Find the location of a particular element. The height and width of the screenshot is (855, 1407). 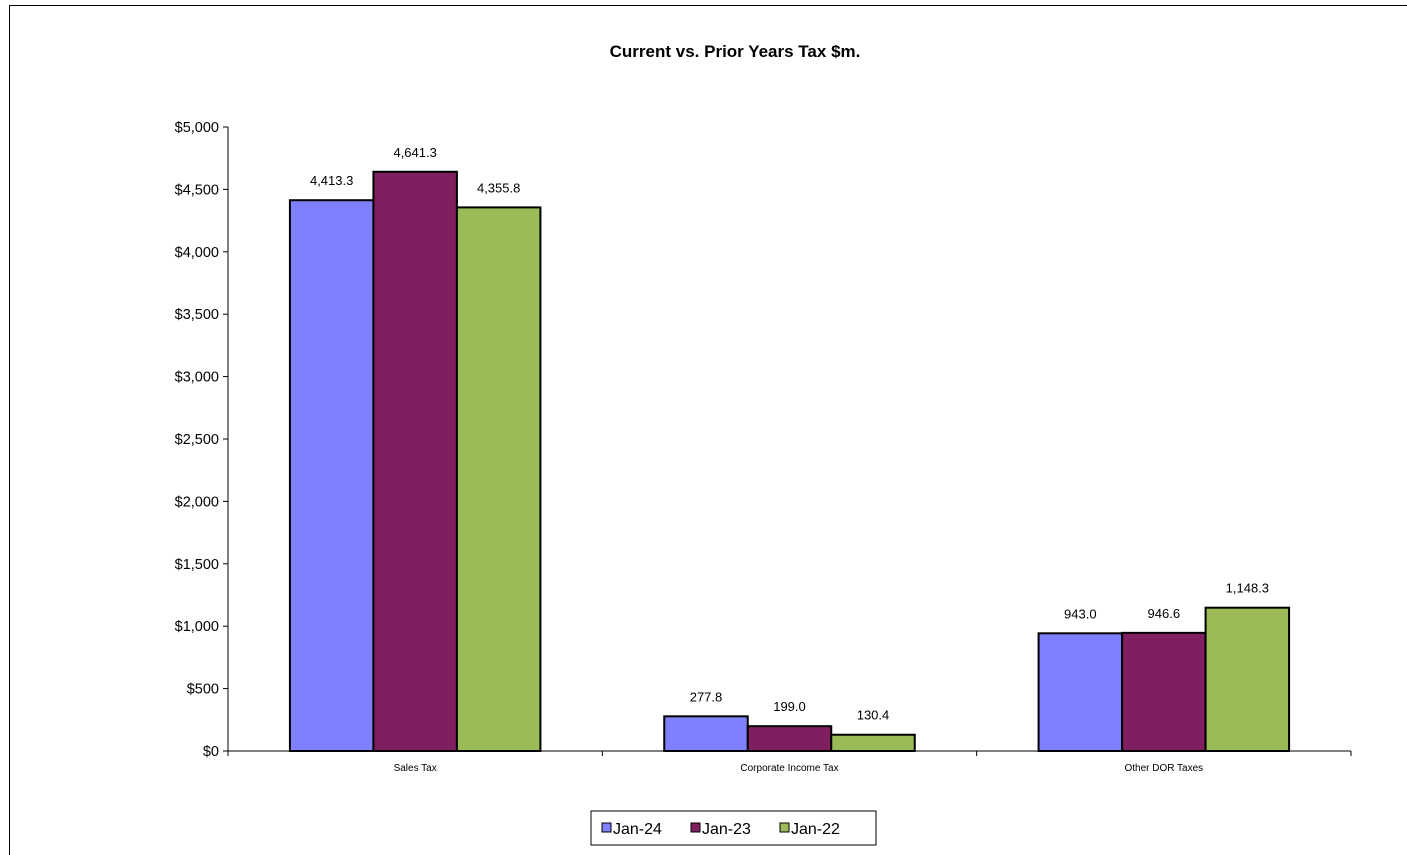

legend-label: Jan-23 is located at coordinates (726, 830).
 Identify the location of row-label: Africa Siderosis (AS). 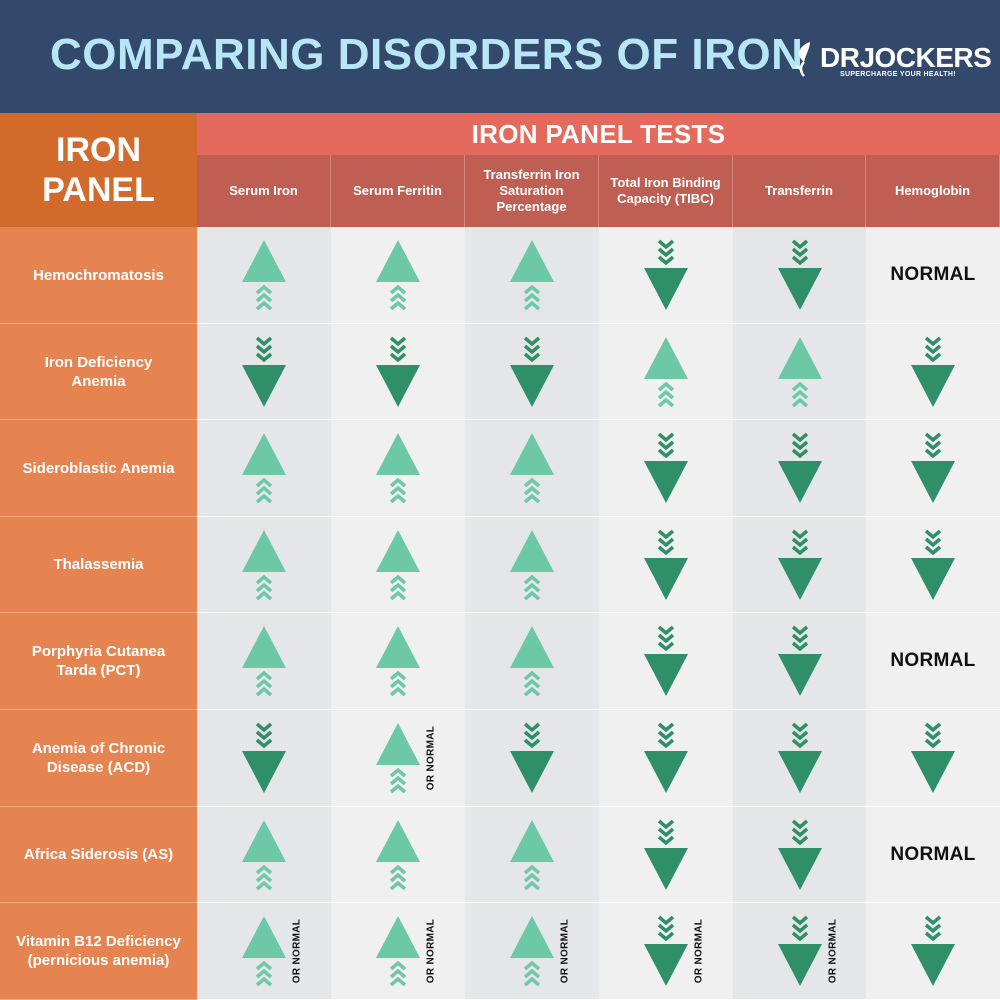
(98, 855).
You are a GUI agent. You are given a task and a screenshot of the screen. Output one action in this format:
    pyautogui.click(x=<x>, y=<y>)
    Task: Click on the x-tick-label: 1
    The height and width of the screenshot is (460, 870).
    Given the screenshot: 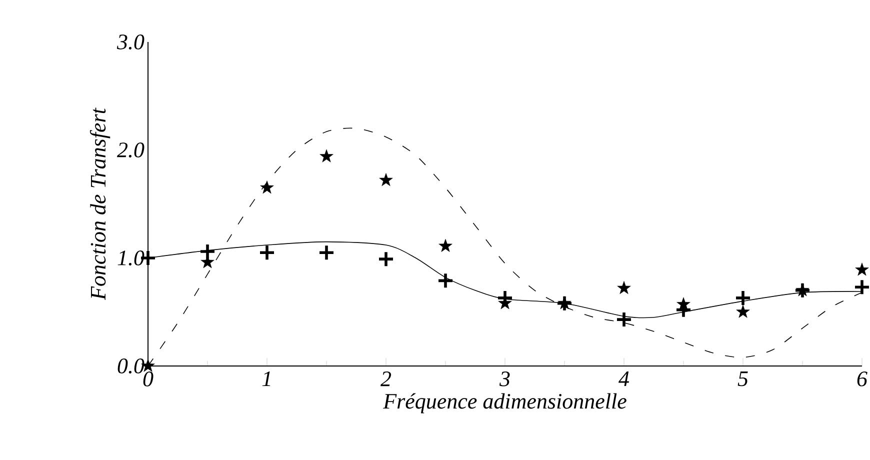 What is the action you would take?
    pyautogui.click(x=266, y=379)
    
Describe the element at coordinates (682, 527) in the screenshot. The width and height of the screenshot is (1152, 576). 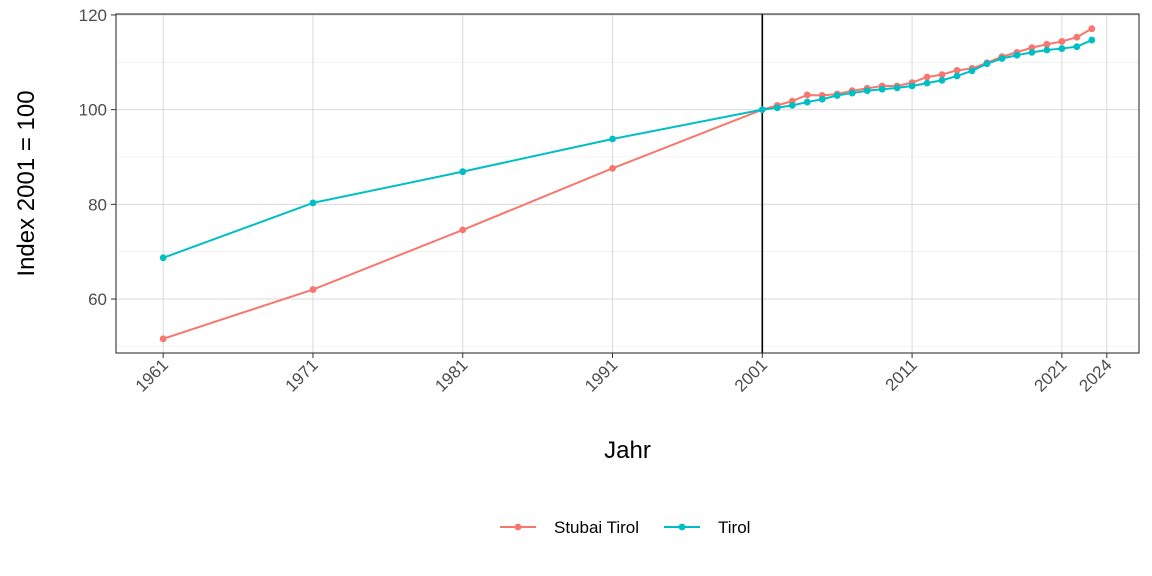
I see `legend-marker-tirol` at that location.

...

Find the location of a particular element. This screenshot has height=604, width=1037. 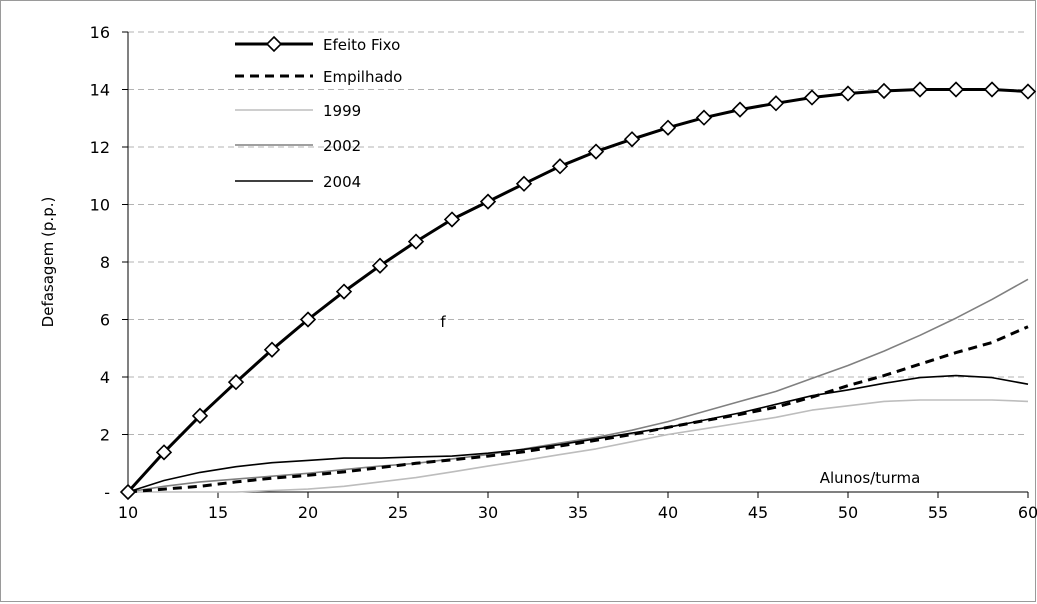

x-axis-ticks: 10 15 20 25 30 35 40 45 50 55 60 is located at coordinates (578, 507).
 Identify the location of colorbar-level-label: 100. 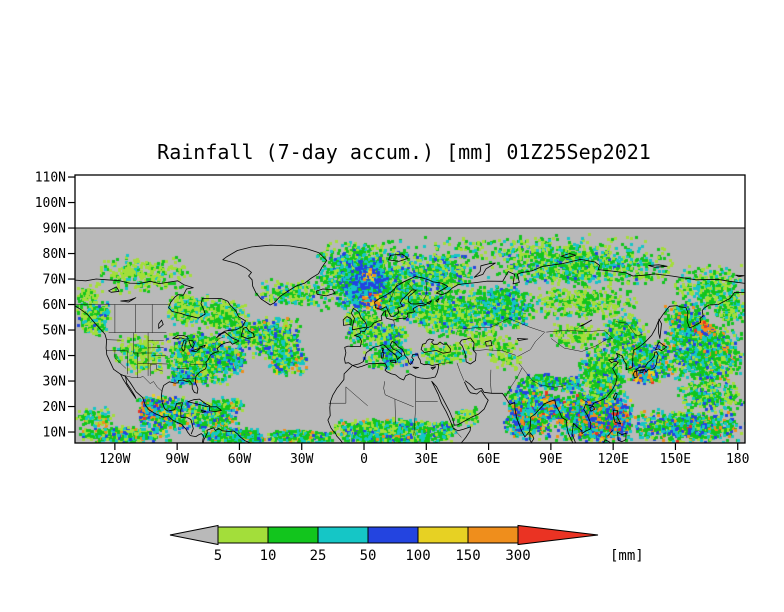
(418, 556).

■ Required work ■
Could you copy the entries again, beginning at the line that has "Identify the location of colorbar-level-label: 100." and stopping after "(418, 556)."? Keep the requests unchanged, multiply each coordinate in the answers by 0.45 and round to whole numbers with halves going up, and leave out the pictures.

■ Answer space ■
 Identify the location of colorbar-level-label: 100. 
(188, 250).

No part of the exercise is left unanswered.